* [WHAT NEEDS TO BE DONE]: The expected output is every entry below, exact in every character.

****************

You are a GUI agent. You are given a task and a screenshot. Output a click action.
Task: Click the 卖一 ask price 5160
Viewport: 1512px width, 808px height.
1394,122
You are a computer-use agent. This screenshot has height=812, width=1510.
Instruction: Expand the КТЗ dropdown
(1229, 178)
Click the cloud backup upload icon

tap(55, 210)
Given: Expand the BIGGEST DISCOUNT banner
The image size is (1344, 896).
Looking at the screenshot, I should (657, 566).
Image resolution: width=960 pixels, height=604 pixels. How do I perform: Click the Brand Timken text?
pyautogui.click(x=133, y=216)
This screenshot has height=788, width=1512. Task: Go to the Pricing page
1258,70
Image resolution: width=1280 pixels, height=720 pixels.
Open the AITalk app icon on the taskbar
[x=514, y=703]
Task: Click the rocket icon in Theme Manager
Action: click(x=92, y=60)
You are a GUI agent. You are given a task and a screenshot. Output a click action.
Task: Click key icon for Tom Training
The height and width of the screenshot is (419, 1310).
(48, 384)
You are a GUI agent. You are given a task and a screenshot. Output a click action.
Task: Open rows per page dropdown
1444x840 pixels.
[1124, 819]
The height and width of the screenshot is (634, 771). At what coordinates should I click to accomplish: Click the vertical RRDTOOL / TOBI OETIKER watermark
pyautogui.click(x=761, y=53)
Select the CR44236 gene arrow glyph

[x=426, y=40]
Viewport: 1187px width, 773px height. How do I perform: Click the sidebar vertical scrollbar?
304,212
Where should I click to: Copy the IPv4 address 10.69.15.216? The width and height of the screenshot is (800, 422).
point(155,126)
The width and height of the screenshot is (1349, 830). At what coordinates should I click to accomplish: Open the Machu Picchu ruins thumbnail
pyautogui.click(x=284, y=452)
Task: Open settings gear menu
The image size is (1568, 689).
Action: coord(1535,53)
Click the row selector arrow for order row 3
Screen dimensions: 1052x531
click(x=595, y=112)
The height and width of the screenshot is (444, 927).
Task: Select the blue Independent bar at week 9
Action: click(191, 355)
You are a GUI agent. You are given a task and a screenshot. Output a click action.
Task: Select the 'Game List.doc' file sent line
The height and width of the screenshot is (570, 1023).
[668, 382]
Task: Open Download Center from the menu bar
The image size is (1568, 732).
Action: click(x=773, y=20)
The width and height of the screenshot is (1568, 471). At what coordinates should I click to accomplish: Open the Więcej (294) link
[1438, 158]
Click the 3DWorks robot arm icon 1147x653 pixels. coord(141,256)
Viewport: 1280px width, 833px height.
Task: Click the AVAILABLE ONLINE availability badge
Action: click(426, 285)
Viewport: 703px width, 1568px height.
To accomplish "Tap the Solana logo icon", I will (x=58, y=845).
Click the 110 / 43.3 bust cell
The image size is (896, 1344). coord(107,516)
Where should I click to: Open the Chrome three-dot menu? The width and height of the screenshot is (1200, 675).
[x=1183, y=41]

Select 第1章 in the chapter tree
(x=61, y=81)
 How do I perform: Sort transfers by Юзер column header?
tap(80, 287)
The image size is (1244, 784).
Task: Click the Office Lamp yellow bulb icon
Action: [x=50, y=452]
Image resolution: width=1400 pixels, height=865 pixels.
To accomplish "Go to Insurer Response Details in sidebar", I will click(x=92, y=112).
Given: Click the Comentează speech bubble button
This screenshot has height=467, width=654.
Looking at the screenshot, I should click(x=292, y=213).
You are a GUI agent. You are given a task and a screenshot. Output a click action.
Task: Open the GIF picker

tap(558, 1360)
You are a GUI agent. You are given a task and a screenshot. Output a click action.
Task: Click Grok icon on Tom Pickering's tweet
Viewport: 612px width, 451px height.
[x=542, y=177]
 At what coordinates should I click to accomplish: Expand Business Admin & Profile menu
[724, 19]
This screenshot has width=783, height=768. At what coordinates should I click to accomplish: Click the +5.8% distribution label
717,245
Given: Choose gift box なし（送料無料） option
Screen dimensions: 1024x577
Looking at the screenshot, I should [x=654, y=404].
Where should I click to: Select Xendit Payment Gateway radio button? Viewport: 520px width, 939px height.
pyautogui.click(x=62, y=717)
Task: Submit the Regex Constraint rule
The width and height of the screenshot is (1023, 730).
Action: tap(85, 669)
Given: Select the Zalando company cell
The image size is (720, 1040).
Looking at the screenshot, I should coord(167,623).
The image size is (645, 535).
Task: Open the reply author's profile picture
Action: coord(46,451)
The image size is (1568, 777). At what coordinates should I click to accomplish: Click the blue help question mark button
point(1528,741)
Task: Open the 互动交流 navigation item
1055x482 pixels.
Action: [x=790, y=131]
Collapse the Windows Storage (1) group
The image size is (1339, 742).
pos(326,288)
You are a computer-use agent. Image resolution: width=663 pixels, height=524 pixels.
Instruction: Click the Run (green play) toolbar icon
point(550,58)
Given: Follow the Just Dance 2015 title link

****************

* [SOLUTION FOR THIS TASK]:
You are a GUI agent. You are given a task and a screenshot. Output a click action.
Task: Click the 卖一 ask price 5160
Viewport: 1512px width, 808px height.
1394,122
You are a computer-use agent. This screenshot has height=812, width=1510.
Instruction: Expand the КТЗ dropdown
(1229, 178)
Click the cloud backup upload icon

tap(55, 210)
Given: Expand the BIGGEST DISCOUNT banner
The image size is (1344, 896).
Looking at the screenshot, I should (657, 566).
Image resolution: width=960 pixels, height=604 pixels. How do I perform: Click the Brand Timken text?
pyautogui.click(x=133, y=216)
This screenshot has height=788, width=1512. Task: Go to the Pricing page
1258,70
Image resolution: width=1280 pixels, height=720 pixels.
Open the AITalk app icon on the taskbar
[x=514, y=703]
Task: Click the rocket icon in Theme Manager
Action: click(x=92, y=60)
You are a GUI agent. You are given a task and a screenshot. Output a click action.
Task: Click key icon for Tom Training
The height and width of the screenshot is (419, 1310).
(48, 384)
You are a GUI agent. You are given a task and a screenshot. Output a click action.
Task: Open rows per page dropdown
1444x840 pixels.
[1124, 819]
The height and width of the screenshot is (634, 771). At what coordinates should I click to accomplish: Click the vertical RRDTOOL / TOBI OETIKER watermark
pyautogui.click(x=761, y=53)
Select the CR44236 gene arrow glyph

[x=426, y=40]
Viewport: 1187px width, 773px height. How do I perform: Click the sidebar vertical scrollbar?
304,212
Where should I click to: Copy the IPv4 address 10.69.15.216? The width and height of the screenshot is (800, 422).
point(155,126)
The width and height of the screenshot is (1349, 830). At what coordinates should I click to accomplish: Open the Machu Picchu ruins thumbnail
pyautogui.click(x=284, y=452)
Task: Open settings gear menu
The image size is (1568, 689).
Action: coord(1535,53)
Click the row selector arrow for order row 3
Screen dimensions: 1052x531
click(x=595, y=112)
The height and width of the screenshot is (444, 927).
Task: Select the blue Independent bar at week 9
Action: click(191, 355)
You are a GUI agent. You are given a task and a screenshot. Output a click action.
Task: Select the 'Game List.doc' file sent line
The height and width of the screenshot is (570, 1023).
[668, 382]
Task: Open Download Center from the menu bar
The image size is (1568, 732).
Action: click(x=773, y=20)
The width and height of the screenshot is (1568, 471). At what coordinates should I click to accomplish: Open the Więcej (294) link
[1438, 158]
Click the 3DWorks robot arm icon 1147x653 pixels. coord(141,256)
Viewport: 1280px width, 833px height.
Task: Click the AVAILABLE ONLINE availability badge
Action: click(426, 285)
Viewport: 703px width, 1568px height.
To accomplish "Tap the Solana logo icon", I will (x=58, y=845).
Click the 110 / 43.3 bust cell
The image size is (896, 1344). coord(107,516)
Where should I click to: Open the Chrome three-dot menu? The width and height of the screenshot is (1200, 675).
[x=1183, y=41]

Select 第1章 in the chapter tree
(x=61, y=81)
 How do I perform: Sort transfers by Юзер column header?
tap(80, 287)
The image size is (1244, 784).
Task: Click the Office Lamp yellow bulb icon
Action: [x=50, y=452]
Image resolution: width=1400 pixels, height=865 pixels.
To accomplish "Go to Insurer Response Details in sidebar", I will click(x=92, y=112).
Given: Click the Comentează speech bubble button
This screenshot has height=467, width=654.
Looking at the screenshot, I should click(x=292, y=213).
You are a GUI agent. You are given a task and a screenshot. Output a click action.
Task: Open the GIF picker

tap(558, 1360)
You are a GUI agent. You are given a task and a screenshot. Output a click action.
Task: Click Grok icon on Tom Pickering's tweet
Viewport: 612px width, 451px height.
[x=542, y=177]
 At what coordinates should I click to accomplish: Expand Business Admin & Profile menu
[724, 19]
This screenshot has width=783, height=768. At what coordinates should I click to accomplish: Click the +5.8% distribution label
717,245
Given: Choose gift box なし（送料無料） option
Screen dimensions: 1024x577
Looking at the screenshot, I should [x=654, y=404].
Where should I click to: Select Xendit Payment Gateway radio button? Viewport: 520px width, 939px height.
pyautogui.click(x=62, y=717)
Task: Submit the Regex Constraint rule
The width and height of the screenshot is (1023, 730).
Action: tap(85, 669)
Given: Select the Zalando company cell
The image size is (720, 1040).
Looking at the screenshot, I should coord(167,623).
The image size is (645, 535).
Task: Open the reply author's profile picture
Action: coord(46,451)
The image size is (1568, 777). At what coordinates should I click to accomplish: Click the blue help question mark button
point(1528,741)
Task: Open the 互动交流 navigation item
1055x482 pixels.
Action: [x=790, y=131]
Collapse the Windows Storage (1) group
The image size is (1339, 742).
pos(326,288)
You are a computer-use agent. Image resolution: width=663 pixels, height=524 pixels.
Instruction: Click the Run (green play) toolbar icon
point(550,58)
Given: Follow the Just Dance 2015 title link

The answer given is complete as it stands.